## Stored data entries
============

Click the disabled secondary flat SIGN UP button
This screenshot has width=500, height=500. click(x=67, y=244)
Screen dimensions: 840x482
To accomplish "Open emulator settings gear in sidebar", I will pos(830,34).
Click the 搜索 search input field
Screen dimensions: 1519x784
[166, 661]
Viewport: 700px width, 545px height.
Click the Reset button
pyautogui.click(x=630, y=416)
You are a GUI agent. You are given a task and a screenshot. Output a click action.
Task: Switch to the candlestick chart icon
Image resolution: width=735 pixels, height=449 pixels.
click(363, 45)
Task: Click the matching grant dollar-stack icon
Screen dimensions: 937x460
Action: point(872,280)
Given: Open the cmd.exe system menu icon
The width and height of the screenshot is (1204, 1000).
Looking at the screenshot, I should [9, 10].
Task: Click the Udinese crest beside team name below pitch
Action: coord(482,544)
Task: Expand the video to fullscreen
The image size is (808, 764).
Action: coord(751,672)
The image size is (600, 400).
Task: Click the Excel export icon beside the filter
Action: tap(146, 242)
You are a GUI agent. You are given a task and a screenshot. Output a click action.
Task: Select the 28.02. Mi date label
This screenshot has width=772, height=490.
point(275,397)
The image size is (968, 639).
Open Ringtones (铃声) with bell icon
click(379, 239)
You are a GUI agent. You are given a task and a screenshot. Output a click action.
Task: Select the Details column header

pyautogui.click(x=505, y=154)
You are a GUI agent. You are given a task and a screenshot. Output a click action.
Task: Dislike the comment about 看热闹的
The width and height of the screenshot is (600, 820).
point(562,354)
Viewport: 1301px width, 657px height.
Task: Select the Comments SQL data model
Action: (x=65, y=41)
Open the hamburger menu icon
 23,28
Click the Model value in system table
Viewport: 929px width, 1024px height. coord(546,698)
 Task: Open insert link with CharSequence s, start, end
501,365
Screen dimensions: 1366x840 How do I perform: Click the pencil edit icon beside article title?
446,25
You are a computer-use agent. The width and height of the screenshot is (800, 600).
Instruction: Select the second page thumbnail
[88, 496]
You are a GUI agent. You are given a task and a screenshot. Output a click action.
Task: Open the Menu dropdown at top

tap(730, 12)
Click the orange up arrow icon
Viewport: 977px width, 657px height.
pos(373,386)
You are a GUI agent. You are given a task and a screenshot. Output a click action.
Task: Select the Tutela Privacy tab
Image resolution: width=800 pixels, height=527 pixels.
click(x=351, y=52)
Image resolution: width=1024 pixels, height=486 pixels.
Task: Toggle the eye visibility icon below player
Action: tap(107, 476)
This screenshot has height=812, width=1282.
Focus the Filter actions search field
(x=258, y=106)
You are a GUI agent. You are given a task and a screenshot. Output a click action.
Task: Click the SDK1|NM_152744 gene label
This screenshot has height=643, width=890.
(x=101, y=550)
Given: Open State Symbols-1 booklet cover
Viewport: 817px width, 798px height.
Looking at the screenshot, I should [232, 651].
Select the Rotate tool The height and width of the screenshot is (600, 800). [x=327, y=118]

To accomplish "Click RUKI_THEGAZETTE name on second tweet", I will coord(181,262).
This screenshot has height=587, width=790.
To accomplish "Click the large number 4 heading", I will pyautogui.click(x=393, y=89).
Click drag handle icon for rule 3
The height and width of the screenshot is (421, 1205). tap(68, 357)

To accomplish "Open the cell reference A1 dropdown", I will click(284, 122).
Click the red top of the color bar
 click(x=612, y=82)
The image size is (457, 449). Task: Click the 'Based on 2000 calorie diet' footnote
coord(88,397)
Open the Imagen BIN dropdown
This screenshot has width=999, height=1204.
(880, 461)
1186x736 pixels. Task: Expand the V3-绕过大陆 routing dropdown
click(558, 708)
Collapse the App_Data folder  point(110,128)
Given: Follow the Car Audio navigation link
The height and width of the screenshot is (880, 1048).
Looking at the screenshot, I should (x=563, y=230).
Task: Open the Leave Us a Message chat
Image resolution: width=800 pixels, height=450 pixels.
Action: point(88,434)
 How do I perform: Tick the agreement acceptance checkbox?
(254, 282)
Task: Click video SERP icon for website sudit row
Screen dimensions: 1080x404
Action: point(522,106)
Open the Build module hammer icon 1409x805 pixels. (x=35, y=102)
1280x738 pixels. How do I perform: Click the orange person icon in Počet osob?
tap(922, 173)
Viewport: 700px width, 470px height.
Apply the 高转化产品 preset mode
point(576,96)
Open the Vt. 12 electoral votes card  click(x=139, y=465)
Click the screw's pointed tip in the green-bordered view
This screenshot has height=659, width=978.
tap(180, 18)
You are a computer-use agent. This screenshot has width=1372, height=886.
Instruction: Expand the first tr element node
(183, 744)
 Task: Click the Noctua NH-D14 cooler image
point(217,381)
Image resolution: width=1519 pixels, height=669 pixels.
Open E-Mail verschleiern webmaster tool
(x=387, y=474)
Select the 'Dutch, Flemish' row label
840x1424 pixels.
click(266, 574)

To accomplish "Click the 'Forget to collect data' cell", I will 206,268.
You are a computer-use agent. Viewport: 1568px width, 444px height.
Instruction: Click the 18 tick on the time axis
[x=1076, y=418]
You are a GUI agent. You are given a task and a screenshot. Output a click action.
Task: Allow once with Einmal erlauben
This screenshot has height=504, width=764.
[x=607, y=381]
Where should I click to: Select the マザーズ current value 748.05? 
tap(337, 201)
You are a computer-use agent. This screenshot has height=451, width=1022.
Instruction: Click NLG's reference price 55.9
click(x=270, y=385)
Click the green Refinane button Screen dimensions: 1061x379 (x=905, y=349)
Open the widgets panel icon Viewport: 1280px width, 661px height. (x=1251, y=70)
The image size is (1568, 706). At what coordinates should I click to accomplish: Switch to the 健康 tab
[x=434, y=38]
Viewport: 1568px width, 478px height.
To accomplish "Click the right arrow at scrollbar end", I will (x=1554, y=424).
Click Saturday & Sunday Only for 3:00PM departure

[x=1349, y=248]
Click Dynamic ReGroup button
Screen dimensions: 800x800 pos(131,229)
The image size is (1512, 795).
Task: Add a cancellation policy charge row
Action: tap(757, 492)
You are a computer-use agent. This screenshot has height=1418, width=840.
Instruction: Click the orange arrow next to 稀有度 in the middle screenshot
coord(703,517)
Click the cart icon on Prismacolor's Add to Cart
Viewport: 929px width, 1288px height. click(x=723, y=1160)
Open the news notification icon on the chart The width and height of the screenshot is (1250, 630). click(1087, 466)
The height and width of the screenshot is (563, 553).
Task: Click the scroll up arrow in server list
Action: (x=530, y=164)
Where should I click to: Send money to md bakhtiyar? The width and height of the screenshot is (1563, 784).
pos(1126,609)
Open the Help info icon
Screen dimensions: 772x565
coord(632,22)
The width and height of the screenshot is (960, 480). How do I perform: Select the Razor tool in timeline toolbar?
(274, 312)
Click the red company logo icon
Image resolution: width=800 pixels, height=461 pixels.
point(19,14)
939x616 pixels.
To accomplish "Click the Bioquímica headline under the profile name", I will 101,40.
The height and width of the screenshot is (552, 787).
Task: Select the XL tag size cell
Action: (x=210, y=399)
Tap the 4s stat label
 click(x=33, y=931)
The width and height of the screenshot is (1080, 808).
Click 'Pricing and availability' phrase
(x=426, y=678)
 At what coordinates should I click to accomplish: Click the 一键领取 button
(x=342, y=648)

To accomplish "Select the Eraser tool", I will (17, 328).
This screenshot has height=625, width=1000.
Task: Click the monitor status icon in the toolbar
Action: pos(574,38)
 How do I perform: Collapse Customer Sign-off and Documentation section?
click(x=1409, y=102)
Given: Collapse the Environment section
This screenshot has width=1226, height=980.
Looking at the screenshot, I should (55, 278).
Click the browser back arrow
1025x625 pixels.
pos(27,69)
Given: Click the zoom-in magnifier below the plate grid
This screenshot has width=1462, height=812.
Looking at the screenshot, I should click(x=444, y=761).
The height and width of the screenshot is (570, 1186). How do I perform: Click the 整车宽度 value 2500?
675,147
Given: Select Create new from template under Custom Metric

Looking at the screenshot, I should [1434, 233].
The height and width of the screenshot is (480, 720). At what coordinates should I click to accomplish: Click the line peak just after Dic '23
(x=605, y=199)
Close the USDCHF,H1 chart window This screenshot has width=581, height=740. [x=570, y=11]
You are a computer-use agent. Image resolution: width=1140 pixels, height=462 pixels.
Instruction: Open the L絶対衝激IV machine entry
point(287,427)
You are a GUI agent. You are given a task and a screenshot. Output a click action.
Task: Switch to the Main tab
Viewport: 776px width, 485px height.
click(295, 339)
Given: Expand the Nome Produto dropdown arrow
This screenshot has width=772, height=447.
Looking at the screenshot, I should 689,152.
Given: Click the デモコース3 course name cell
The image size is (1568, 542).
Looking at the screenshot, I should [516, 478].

============

From the entries above, give again exactly the lines running from the line with "Select the 'Dutch, Flemish' row label" to the line with "has height=1418, width=840."; include both of those lines.

## Written answer
Select the 'Dutch, Flemish' row label
840x1424 pixels.
click(266, 574)

To accomplish "Click the 'Forget to collect data' cell", I will 206,268.
You are a computer-use agent. Viewport: 1568px width, 444px height.
Instruction: Click the 18 tick on the time axis
[x=1076, y=418]
You are a GUI agent. You are given a task and a screenshot. Output a click action.
Task: Allow once with Einmal erlauben
This screenshot has height=504, width=764.
[x=607, y=381]
Where should I click to: Select the マザーズ current value 748.05? 
tap(337, 201)
You are a computer-use agent. This screenshot has height=451, width=1022.
Instruction: Click NLG's reference price 55.9
click(x=270, y=385)
Click the green Refinane button Screen dimensions: 1061x379 (x=905, y=349)
Open the widgets panel icon Viewport: 1280px width, 661px height. (x=1251, y=70)
The image size is (1568, 706). At what coordinates should I click to accomplish: Switch to the 健康 tab
[x=434, y=38]
Viewport: 1568px width, 478px height.
To accomplish "Click the right arrow at scrollbar end", I will (x=1554, y=424).
Click Saturday & Sunday Only for 3:00PM departure

[x=1349, y=248]
Click Dynamic ReGroup button
Screen dimensions: 800x800 pos(131,229)
The image size is (1512, 795).
Task: Add a cancellation policy charge row
Action: tap(757, 492)
You are a computer-use agent. This screenshot has height=1418, width=840.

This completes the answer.